Publication Date : 2017-06-15
Author : Zlotnicki, J.Vargemezis, G.Johnston, M. J. S.Sasai, Y.Reniva, P.Alanis, P.
Countries : Philippines
Disaster Management Theme :
Disaster Type : Volcano
Document Type : Research Paper
Languange : en
Link : http://www.sciencedirect.com/science/article/pii/S0377027317300197
Taal volcano is one of the most dangerous volcanoes in the Philippines. Thirty-three eruptions have occurred through historical time with several exhibiting cataclysmic phases. Most recent eruptions are confined to Volcano Island located within the prehistoric Taal collapse caldera that is now filled by Taal Lake. The last eruptive activity from 1965 to 1977 took place from Mt.
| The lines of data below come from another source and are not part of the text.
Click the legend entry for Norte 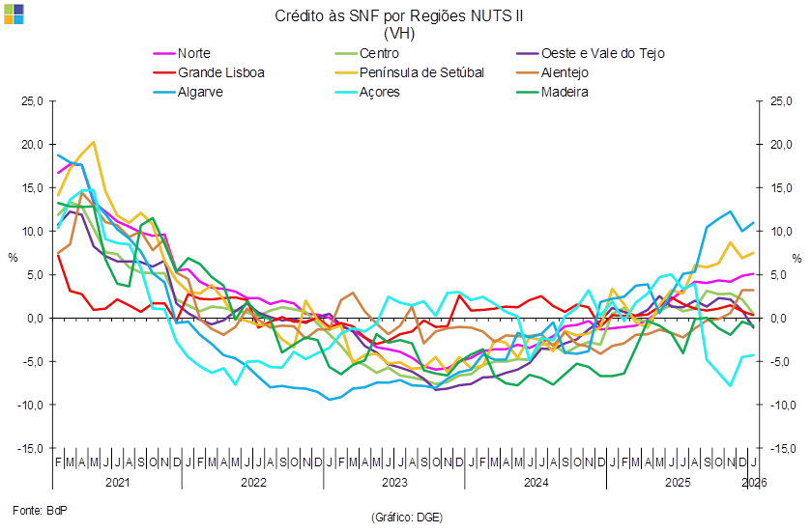coord(194,53)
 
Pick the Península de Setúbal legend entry coord(420,72)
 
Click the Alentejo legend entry coord(565,72)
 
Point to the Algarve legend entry coord(201,93)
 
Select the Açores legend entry coord(378,93)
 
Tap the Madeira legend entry coord(565,93)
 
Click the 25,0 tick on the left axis coord(34,101)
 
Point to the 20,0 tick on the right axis coord(780,145)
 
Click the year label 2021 coord(117,481)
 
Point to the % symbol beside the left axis coord(14,258)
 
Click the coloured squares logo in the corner coord(14,14)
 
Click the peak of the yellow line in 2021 coord(93,142)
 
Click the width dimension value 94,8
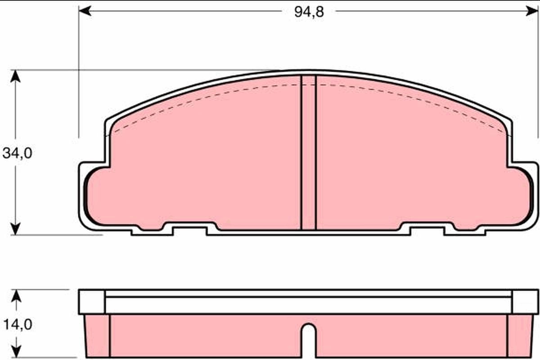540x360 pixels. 309,12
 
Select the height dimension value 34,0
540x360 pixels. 17,153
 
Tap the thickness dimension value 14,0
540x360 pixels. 17,324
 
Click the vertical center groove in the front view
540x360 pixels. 308,153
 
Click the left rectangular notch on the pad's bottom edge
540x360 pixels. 189,230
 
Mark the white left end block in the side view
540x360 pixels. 92,302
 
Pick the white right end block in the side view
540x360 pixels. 525,302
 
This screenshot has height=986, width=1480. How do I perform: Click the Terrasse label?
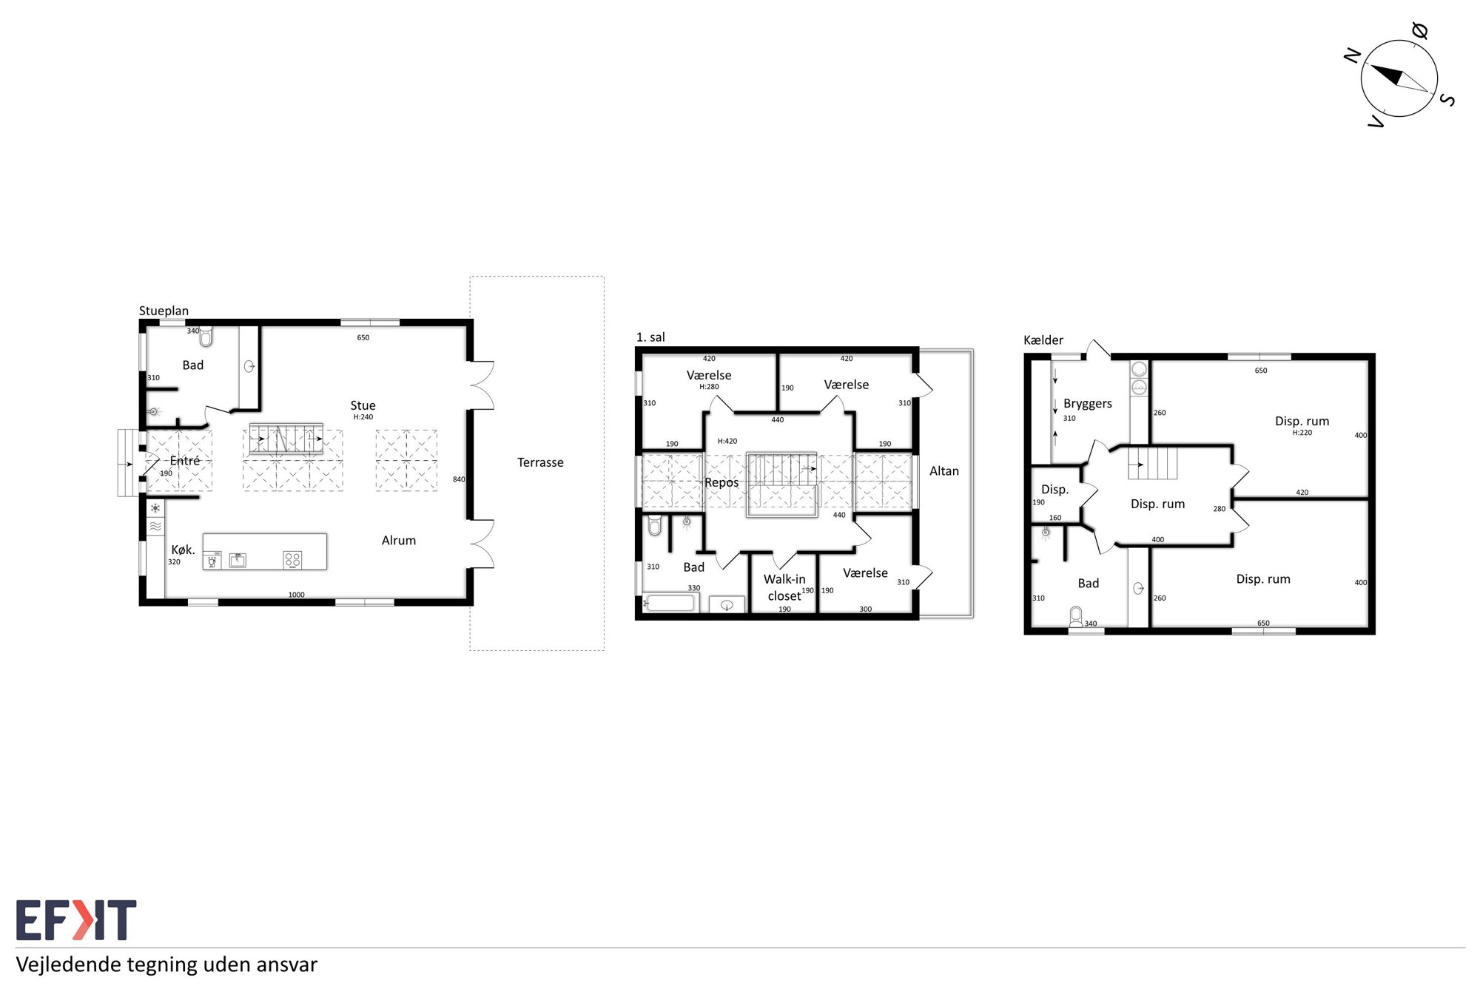click(540, 462)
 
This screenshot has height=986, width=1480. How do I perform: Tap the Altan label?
click(944, 471)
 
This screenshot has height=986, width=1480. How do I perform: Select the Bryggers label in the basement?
click(1087, 404)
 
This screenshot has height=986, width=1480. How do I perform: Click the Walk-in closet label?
click(784, 587)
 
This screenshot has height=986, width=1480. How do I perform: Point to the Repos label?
click(722, 483)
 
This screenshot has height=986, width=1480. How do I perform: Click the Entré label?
click(185, 461)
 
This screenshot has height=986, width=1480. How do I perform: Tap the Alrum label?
click(399, 541)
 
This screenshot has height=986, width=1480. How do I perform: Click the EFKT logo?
click(76, 919)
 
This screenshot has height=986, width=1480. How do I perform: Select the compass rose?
click(1399, 78)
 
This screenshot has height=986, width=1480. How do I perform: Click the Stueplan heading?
click(164, 311)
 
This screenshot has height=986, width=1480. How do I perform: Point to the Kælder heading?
click(1043, 340)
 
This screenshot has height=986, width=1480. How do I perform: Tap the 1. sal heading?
click(650, 337)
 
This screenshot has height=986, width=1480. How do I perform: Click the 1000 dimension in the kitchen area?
click(296, 595)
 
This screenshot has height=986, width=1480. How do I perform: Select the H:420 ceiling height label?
click(727, 442)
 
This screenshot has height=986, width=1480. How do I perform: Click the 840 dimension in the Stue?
click(459, 479)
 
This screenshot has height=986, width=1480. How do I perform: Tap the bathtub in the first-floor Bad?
click(670, 603)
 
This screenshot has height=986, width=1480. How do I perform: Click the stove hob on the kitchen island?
click(292, 560)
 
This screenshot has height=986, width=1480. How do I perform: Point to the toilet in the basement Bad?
click(1076, 618)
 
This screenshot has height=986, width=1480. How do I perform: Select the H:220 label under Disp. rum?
click(1302, 433)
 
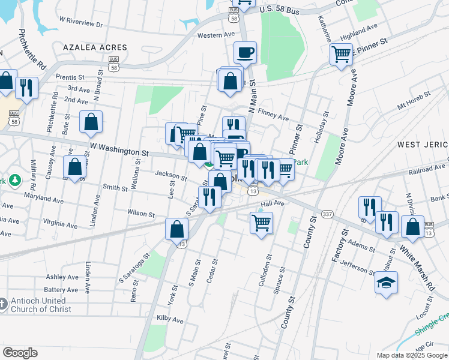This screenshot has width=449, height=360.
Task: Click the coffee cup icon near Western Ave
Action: (x=245, y=53)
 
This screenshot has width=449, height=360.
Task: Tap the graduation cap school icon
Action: (x=386, y=282)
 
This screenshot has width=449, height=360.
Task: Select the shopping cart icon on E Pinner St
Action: (x=341, y=55)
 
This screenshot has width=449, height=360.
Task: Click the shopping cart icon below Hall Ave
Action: (x=261, y=223)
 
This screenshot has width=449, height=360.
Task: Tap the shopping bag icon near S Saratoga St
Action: (x=178, y=229)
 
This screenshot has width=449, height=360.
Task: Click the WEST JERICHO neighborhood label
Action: (x=423, y=145)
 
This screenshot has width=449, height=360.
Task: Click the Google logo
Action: (x=20, y=352)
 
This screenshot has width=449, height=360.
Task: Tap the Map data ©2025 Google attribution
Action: (x=412, y=355)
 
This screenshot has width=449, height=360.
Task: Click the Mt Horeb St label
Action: (x=414, y=100)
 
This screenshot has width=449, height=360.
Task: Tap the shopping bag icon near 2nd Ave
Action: (x=91, y=122)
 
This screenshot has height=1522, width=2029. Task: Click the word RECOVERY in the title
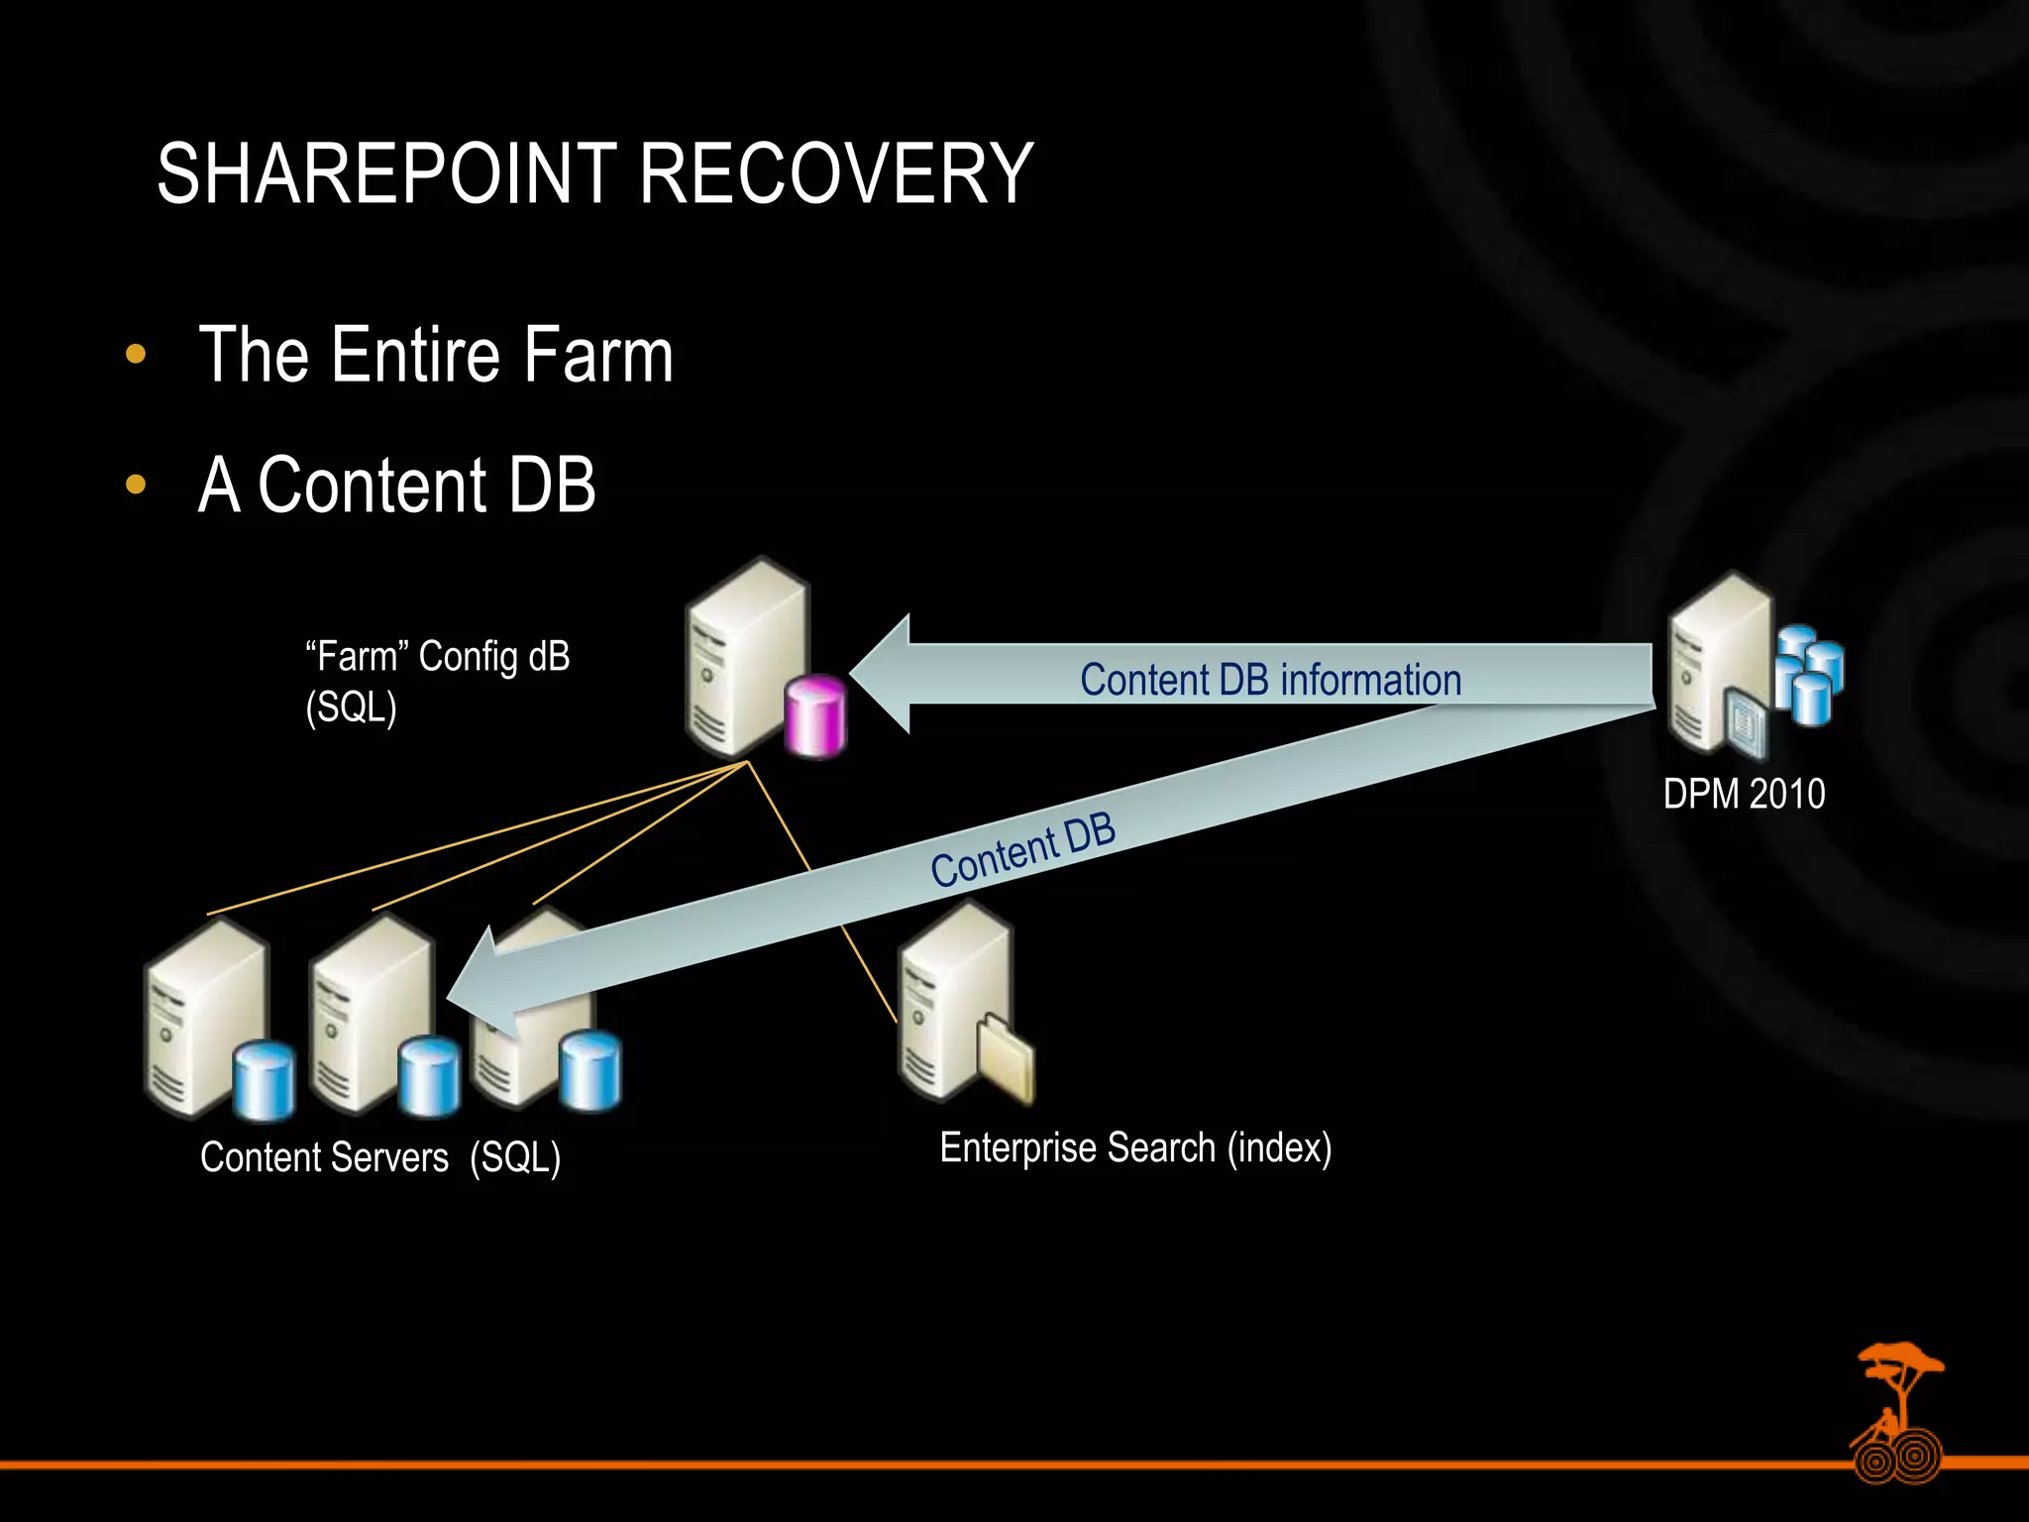(835, 174)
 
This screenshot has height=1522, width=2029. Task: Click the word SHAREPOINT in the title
(387, 174)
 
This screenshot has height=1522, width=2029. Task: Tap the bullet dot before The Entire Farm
(137, 355)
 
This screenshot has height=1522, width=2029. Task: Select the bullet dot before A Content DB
(137, 485)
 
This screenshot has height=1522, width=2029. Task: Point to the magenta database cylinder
(815, 716)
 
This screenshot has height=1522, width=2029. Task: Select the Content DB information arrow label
(1270, 681)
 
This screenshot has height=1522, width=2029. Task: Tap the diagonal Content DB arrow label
(1022, 850)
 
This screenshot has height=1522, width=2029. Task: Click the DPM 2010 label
(1744, 794)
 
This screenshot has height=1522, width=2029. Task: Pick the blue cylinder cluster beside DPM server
(1808, 674)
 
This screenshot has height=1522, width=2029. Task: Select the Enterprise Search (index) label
(1135, 1147)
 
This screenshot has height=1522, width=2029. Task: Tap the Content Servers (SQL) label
(380, 1157)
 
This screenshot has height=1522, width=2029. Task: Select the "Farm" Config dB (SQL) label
(437, 682)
Tabaro, about 2 km to the southwest of the Main Crater center. Since this time, episodes of seismic activity, ground deformation, gas release, surface fissuring, fumarole activity and temperature changes are recorded periodically around the main crater, but no major eruption has occurred. This period of quiescence is the third longest period without eruptive activity since 1572. In March 2010, a campaign based on Very-Low-Frequency (VLF) resistivity surveys together with repeated surveys of self-potential, ground temperature and fissure activity was intensified and the results compared to a large-scale Electrical Resistivity Tomography experiment. This work fortunately occurred before, within and after a new seismovolcanic crisis from late April 2010 to March 2011. The joint analysis of these new data, together with results from previous magnetotelluric soundings, allows a better description of the electrical resistivity and crustal structure beneath the Main Crater down to a depth of several kilometers. No indication of growth of the two geothermal areas located on both sides of the northern crater rim was apparent from 2005 to March 2010. These areas appear controlled by active fissures, opened during the 1992 and 1994 crises, that dip downward towards the core of the hydrothermal system located at about 2.5 km depth beneath the crater. Older mineralized fissures at lower elevations to the North of the geothermal areas also dip downward under the crater. Repeated self-potential and ground temperature surveys completed between 2005 and 2015 show new geothermal and hydrothermal activity in the areas of these older mineralized fissures that occurred during the April 2010 to March 2011 seismovolcanic crisis. This dramatically extends the geothermal activity further to the North on the volcano. The occurrence of these newly activated fissures after a long period of quiescence and indications of inflation in mid-2010 under the North rim of the Main Crater suggests that new eruptive activity near the North rim of the crater could occur in the future.